Letter from Venice
Patrick Comerford
The “Queen of the Adriatic” is a city of over 100 islands and 400 or more bridges. But few visitors give themselves a chance to get lost in its narrow alleyways or to discover the unique and colourful minorities that have been part of Venetian life for centuries.
Jews have lived and traded in Venice since 1381. In 1516 they were forced to live in the New Foundry or Ghetto Nuovo, a tiny island still linked by three small bridges to the rest of Venice. But by then their numbers were being swollen by new arrivals from Spain and Portugal, from central Europe, and from Greece and Turkey. Europe’s first Ghetto was soon too small for the Jewish community, which spilled out into the neighbouring Ghetto Vecchio and Ghetto Nuovissimo, and Napoleon tore down the walls and gates of the Ghetto in 1797.
About 200 Venetian Jews were deported to the death camps in 1943-1944, and only eight returned. But today there are about 400 Jews in Venice, including 80 or so in the Ghetto, their numbers boosted in recent years with the arrival from Rome and New York of enthusiastic, pious Hasidic Jews. Four synagogues remain open in the Ghetto area: the Scola Tedesca and the Scola al Canton, built by German and French Jews between 1528 and 1531, are virtual museums. But the Scola Spagnola, built by Spanish Jews at the same time, still alternates Saturday services with the Scola Levantina, built by Greek Jews in 1538, complete with a hip-level screen inspired by the iconostasis or icon-screen of Greek churches.
A significant Greek community has lived close to Ponte dei Greci (the Bridge of the Greeks) since the 11th century, when the first Greek artisans arrived to decorate Saint Mark's Basilica and many of the early churches of Venice. They expanded significantly with the influx of refugees following the Turkish capture of Constantinople in 1453. The church of San Giorgio dei Greci, with its leaning belltower, was built at a cost of 15,000 gold ducats between 1539 and 1573, and the vivid iconostasis or icon screen was painted by Michael Damaskinos, the greatest Cretan iconographer of the day and a contemporary of El Greco.
As the Serene Republic lost its Greek colonies in the 17th and 18th centuries, Greeks continued to flood into Venice, and their presence helped to spread classical culture throughout Europe. A whole Greek neighbourhood took shape around the church on the banks of the Rio dei Greci, and at its peak the Greek community numbered 15,000 people. But Napoleon's abolition of the Republic of Venice in 1797 marked the beginning of the decline of this prosperous community as their assets and church treasures were confiscated. However, a convent of Greek nuns and their girls' school survived until 1834, and until 1905 the Greek College provided Greek communities in the Ottoman territories with educated priests and teachers.
Despite their decline in recent generations, the small Greek community continues in Venice.
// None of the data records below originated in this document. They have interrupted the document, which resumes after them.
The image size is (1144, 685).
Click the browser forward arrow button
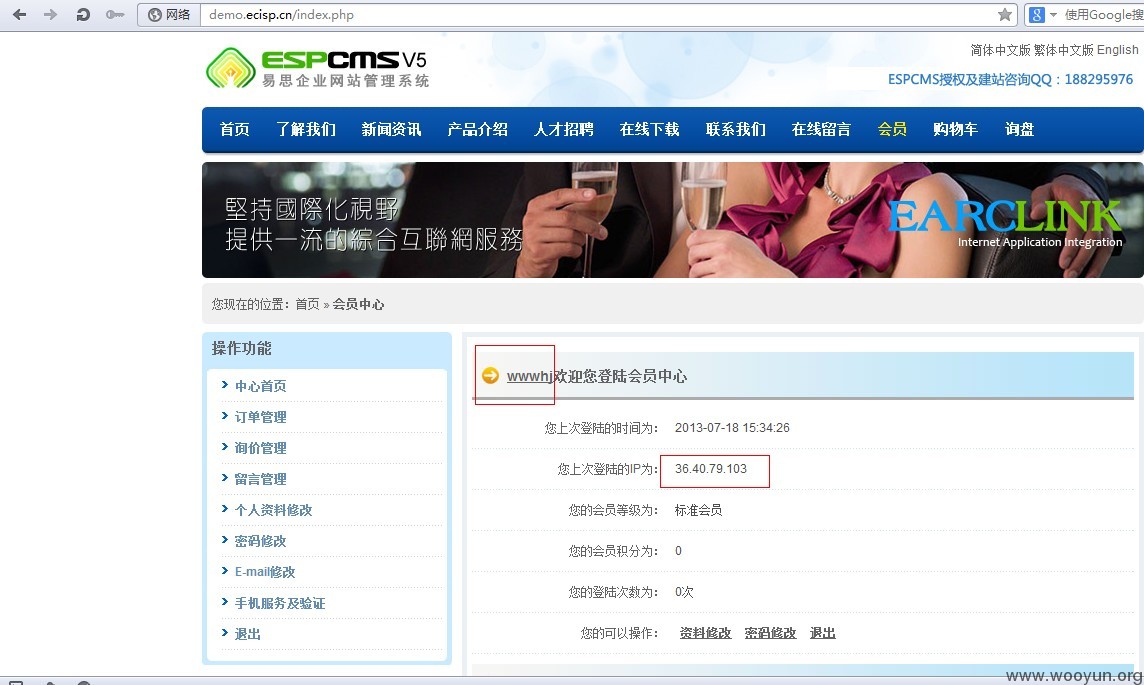coord(50,15)
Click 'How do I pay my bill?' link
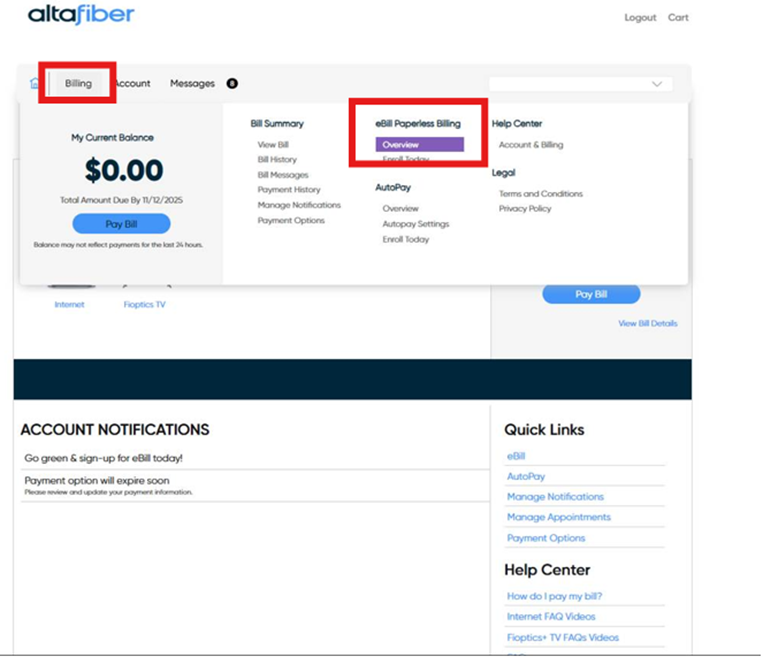The height and width of the screenshot is (657, 763). tap(554, 596)
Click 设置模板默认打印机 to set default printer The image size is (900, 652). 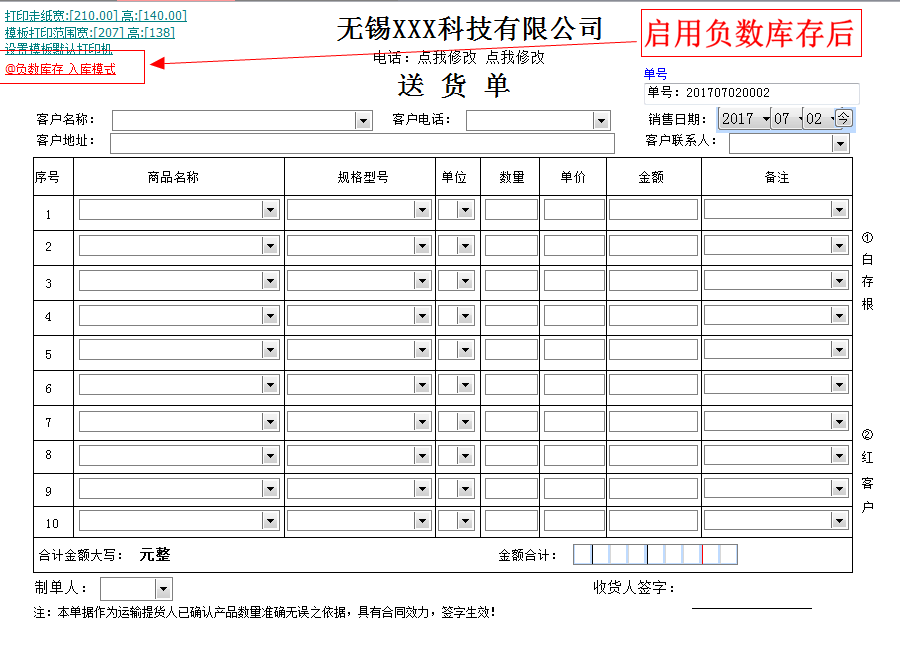point(58,47)
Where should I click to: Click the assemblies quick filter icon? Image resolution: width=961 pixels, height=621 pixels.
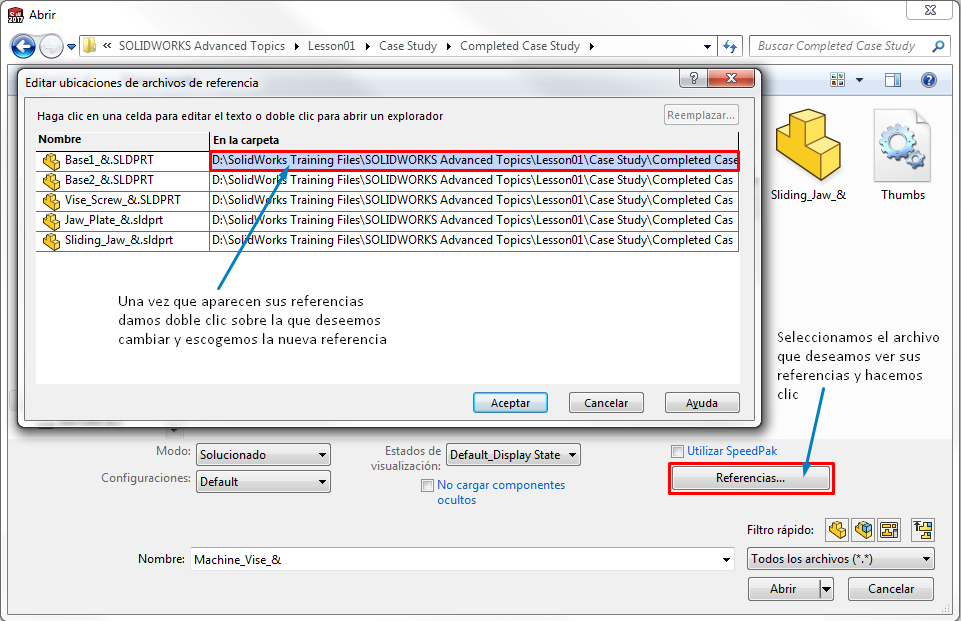pos(862,529)
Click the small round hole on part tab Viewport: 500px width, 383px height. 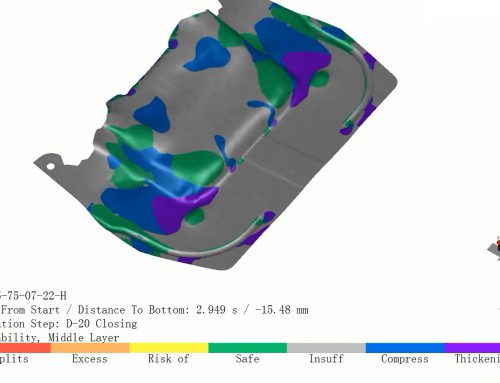[50, 166]
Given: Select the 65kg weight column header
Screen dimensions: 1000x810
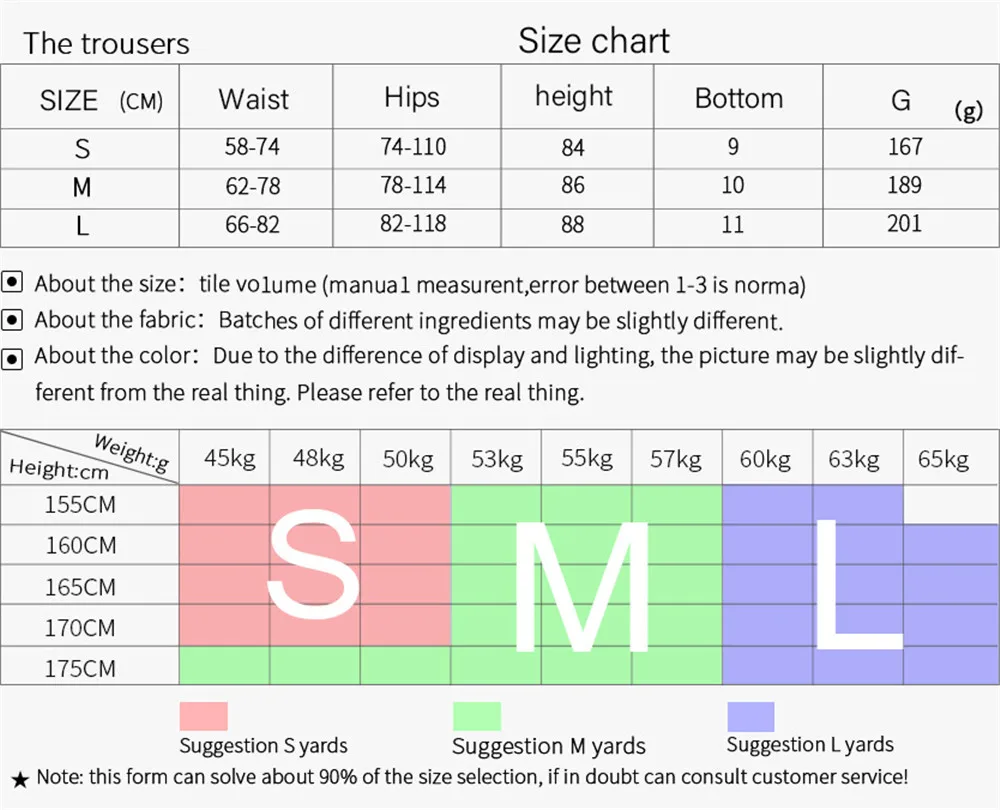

The Collegio Flangini now houses the Hellenic Institute for Byzantine and Post-Byzantine Studies, a museum in the former Scuola di San Nicolo dei Greci displays a unique collection of icons, and San Giorgio dei Greci has become a cathedral, with an archbishop living in the old palace.
Close to Saint Mark's, the Calle degli Armeni is in the heart of the old Armenian quarter. By the end of the 13th century, the Armenian community had a secure presence in Venice, finding their niche as tradesmen and moneylenders. The church of Santa Croce degli Armeni was founded in 1496 and the procurators of Saint Mark paid annual visits in recognition of the "well-deserving and most-favoured Armenian nation." The city's best-hidden church is now locked except for Sunday services, and the most conspicuous Armenian presence is out on the lagoon on the island of San Lazzaro degli Armeni, where a monastery was founded on the former leper colony in 1717 by a group of Armenian monks expelled from the Morea in Greece by the Ottoman Turks.
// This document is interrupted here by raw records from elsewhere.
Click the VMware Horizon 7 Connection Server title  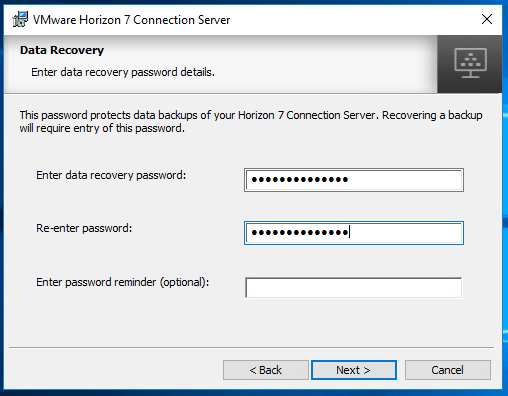click(131, 20)
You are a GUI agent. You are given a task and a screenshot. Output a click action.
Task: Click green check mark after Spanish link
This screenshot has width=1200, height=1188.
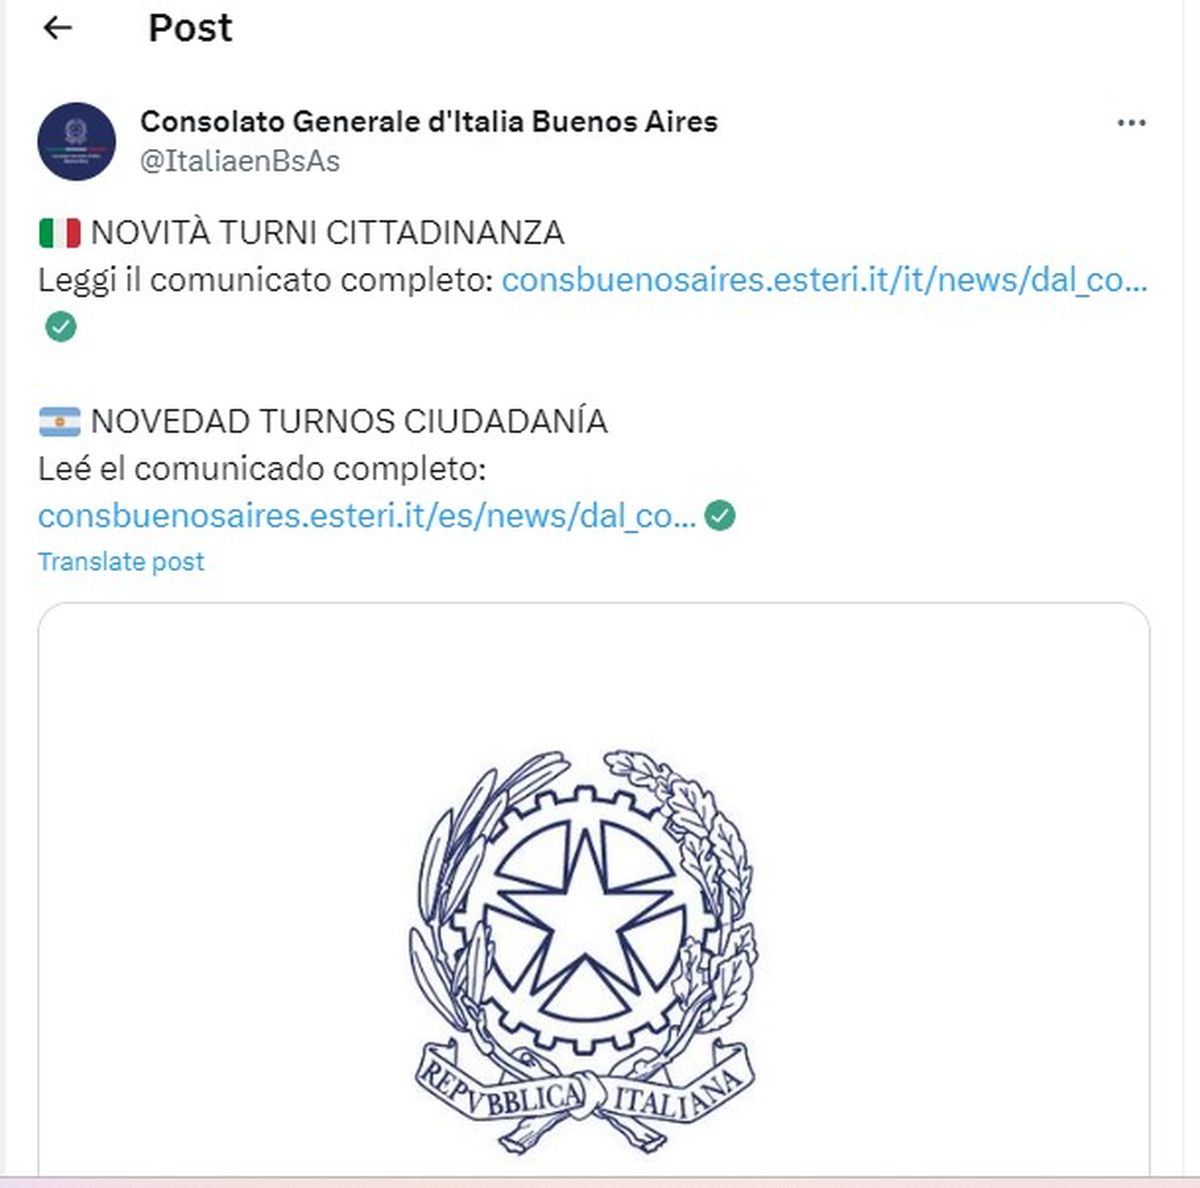tap(720, 516)
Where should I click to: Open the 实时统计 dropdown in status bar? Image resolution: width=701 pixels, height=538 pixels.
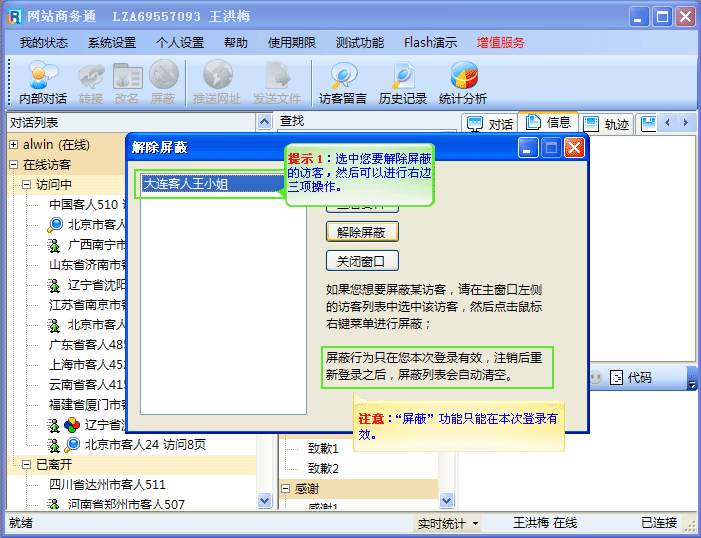pyautogui.click(x=447, y=523)
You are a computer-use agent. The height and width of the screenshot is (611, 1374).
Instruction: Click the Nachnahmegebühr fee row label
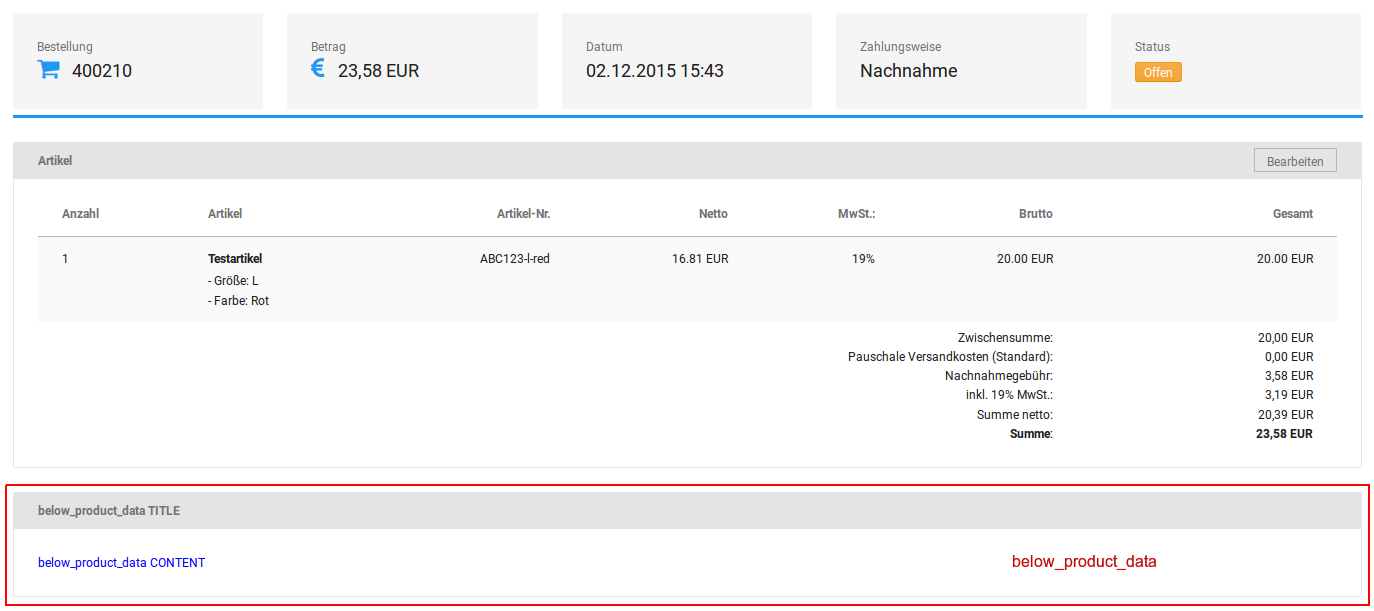coord(998,376)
The monks of San Lazzaro survived Napoleon's confiscations because of an indispensable Armenian in the imperial secretariat. Byron spent six months here, learning classical Armenian and compiling a dictionary. But, despite the proximity of the Lido, the monks are virtually undisturbed by visitors. On the afternoon I arrived, only half a dozen others got off the vaporetto. As he took me around the library with its 200,000 precious manuscripts and books, the museum with its Egyptian sarcophagus and mummy, and the gallery of Armenian paintings, Father Vartanes explained that there are only eight Armenian monks left on San Lazzaro and no more than 10 Armenian families in Venice.
When evening falls and the tourists leave Venice, the dwindling numbers of Jews in the Ghetto, the Armenian monks on San Lazzaro and the remaining Greeks of San Giorgio are left alone once again.
The proportion of native Venetians who live here continues to decline rapidly as wealthy Italians from Milan and Turin snap up properties on the market. Even the Venetians are becoming a minority in their own city.